An endpoint of 100% conversion based on spectroscopic measurements is often related to the complete consumption of a specific functional group. In polyurethanes, for example, the disappearance of the isocyanate band may be monitored in the IR. With isocyanates, this can even be done univariately since there are no interfering spectroscopic signals. However, such a definition is problematic for MF resins for two reasons. Firstly, no such isolated absorbance band can be found whose conversion could be easily tracked and secondly, in principle, there is no functional group that is completely transformed.

An alternative heuristic definition of complete conversion is to use as a reference point the point at which no further changes are observed in the spectroscopic signals of the curing resin. However, this is unsatisfactory in that resins with different properties can be produced under different curing conditions. These differences in properties are due to different chemical states in the resin that may be spectroscopically stable in the above sense.

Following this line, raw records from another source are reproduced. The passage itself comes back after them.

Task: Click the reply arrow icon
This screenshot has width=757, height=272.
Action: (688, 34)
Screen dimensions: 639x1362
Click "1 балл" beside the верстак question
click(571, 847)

Therefore, reference to the point of invariability of the spectral signal alone does not necessarily help in discussing the properties of the cured resin.

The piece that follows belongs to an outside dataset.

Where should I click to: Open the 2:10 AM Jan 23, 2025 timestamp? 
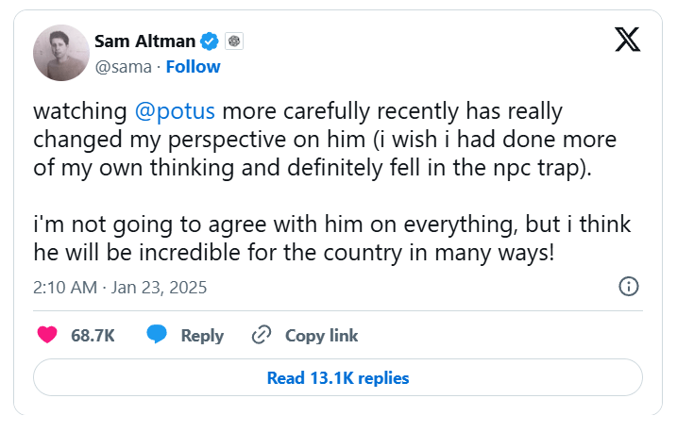[120, 287]
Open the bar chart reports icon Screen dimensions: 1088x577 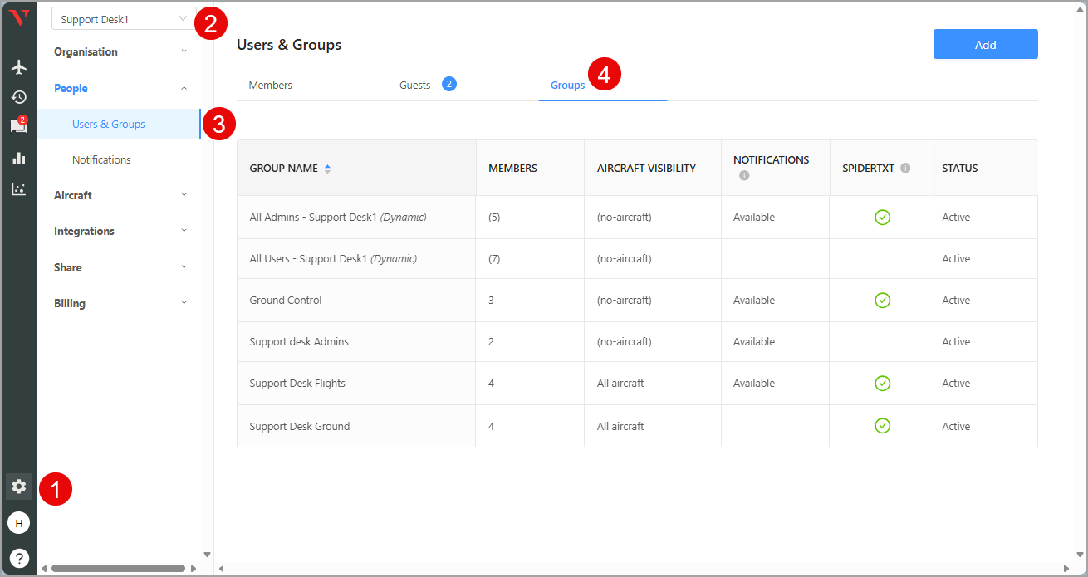coord(18,158)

We therefore suggest that the latter heuristic criterion should be supplemented as follows: an MF resin should be considered fully cured once a stable ratio between the three spectral components OL, ET and MN has established and no further transformation of the three components into each other can be detected. This specific ratio can then be used to summarize the chemical state of this resin at 100% conversion. Thus, the proportions between the spectroscopic components can, in principle, be used with advantage to provide the basis for meaningfully modelling and predicting the technological properties of cured MF resins based on molecular information.

A future approach to tailor the property profiles of cured melamine resin surfaces based on molecular descriptors as presented here would proceed by (a) first systematically determining the influence of curing conditions (and ultimately, the influence of synthesis conditions and further processing steps such as storage, drying, impregnation, etc.) on the relative OL:ET:MN ratio (influence of process factors) and (b) determining the relationship between the OL:ET:MN ratio and technologically relevant quality characteristics of the cured MF resin. This would enable a target-oriented technological functionality design of melamine resin surfaces based on the molecular understanding of the underlying chemical system.